= Metin Parçası =
__________

Kaba, saba, sert, kırıcı, söz ve davranışlarıyla incitici bir insanın toplumun gözünde değer kazandığını hiç gördünüz veya duydunuz mu?
Tam tersi toplumda bir yer edinmiş, etrafında sevgi hâlesi meydana getirmiş insanlara bakın, mutlaka insanları cezb ve celbeden bir kısım güzel hasletlere sahip olduklarını göreceksiniz.
Çok kısa zamanda Allah Resûlü (a.s.m.) ne yapmıştı da medeniyetten uzak, kaba, saba insanları cezb ve celb etmiş ve çok kısa zamanda onları dünyanın en medenî milletlerine dahi öğretmenlik yapacak hâle getirmişti?
Hiç şüphesiz bunda gönüllere hitap eden güzel hasletleri en büyük rolü oynamıştı. Kur’ân der ki: “Allah’tan bir rahmet eseridir ki, sen onlara yumuşak davrandın. Eğer sen huysuz ve katı kalbli birisi olsaydın muhakkak onlar senin etrafından dağılıp giderlerdi. Artık onları affet, Allah’ın da onları bağışlaması için duâ et ve işlerinde onlarla istişâre et. İstişâre ile karar verip azmettiğinde ise Allah’a güven ve Ona tevekkül et. Şüphesiz Allah Kendisine tevekkül edenleri sever.”

__________

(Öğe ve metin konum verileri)
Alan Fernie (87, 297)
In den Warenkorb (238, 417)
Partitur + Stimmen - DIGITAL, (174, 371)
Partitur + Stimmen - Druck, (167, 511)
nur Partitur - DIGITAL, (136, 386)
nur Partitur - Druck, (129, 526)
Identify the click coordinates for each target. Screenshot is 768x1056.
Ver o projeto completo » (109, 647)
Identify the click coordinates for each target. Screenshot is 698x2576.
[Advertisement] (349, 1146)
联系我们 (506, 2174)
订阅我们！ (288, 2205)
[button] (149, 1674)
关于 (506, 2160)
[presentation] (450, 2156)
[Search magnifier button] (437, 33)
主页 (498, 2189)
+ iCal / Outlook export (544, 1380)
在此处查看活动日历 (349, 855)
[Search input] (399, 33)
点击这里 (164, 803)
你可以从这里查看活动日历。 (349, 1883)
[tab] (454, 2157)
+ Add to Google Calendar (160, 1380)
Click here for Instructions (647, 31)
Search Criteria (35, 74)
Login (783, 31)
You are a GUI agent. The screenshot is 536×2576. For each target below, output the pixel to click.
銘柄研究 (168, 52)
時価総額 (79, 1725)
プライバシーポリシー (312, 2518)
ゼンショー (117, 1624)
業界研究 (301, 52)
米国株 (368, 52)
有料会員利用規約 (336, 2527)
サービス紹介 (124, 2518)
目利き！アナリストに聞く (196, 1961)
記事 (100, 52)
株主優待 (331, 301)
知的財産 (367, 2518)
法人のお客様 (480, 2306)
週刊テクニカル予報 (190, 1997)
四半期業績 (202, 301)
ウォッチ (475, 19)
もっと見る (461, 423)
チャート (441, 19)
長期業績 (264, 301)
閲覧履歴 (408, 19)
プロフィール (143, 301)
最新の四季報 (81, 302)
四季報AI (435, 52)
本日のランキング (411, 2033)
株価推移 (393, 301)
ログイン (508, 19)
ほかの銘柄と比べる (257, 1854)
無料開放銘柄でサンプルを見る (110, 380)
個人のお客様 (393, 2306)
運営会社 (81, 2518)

__________

= Görev A =
Metin parçasındaki Kur’ân alıntısında Peygamber’e yöneltilen emirleri sırayla listele.
= Görev B =
Kayıtlarda "チャート (441, 19)" geçen satırdan başlayıp kayıtların sonunda biten satırları yeniden yaz. Bu satırlarda "四季報" ifadesini "会社四季報" ile değiştir, başka hiçbir şeye dokunma.

= Tam Çözüm A =
1. Onları affet.
2. Allah’ın da onları bağışlaması için duâ et.
3. İşlerinde onlarla istişâre et.
4. Allah’a güven.
5. Ona tevekkül et.

= Tam Çözüm B =
チャート (441, 19)
長期業績 (264, 301)
閲覧履歴 (408, 19)
プロフィール (143, 301)
最新の会社四季報 (81, 302)
会社四季報AI (435, 52)
本日のランキング (411, 2033)
株価推移 (393, 301)
ログイン (508, 19)
ほかの銘柄と比べる (257, 1854)
無料開放銘柄でサンプルを見る (110, 380)
個人のお客様 (393, 2306)
運営会社 (81, 2518)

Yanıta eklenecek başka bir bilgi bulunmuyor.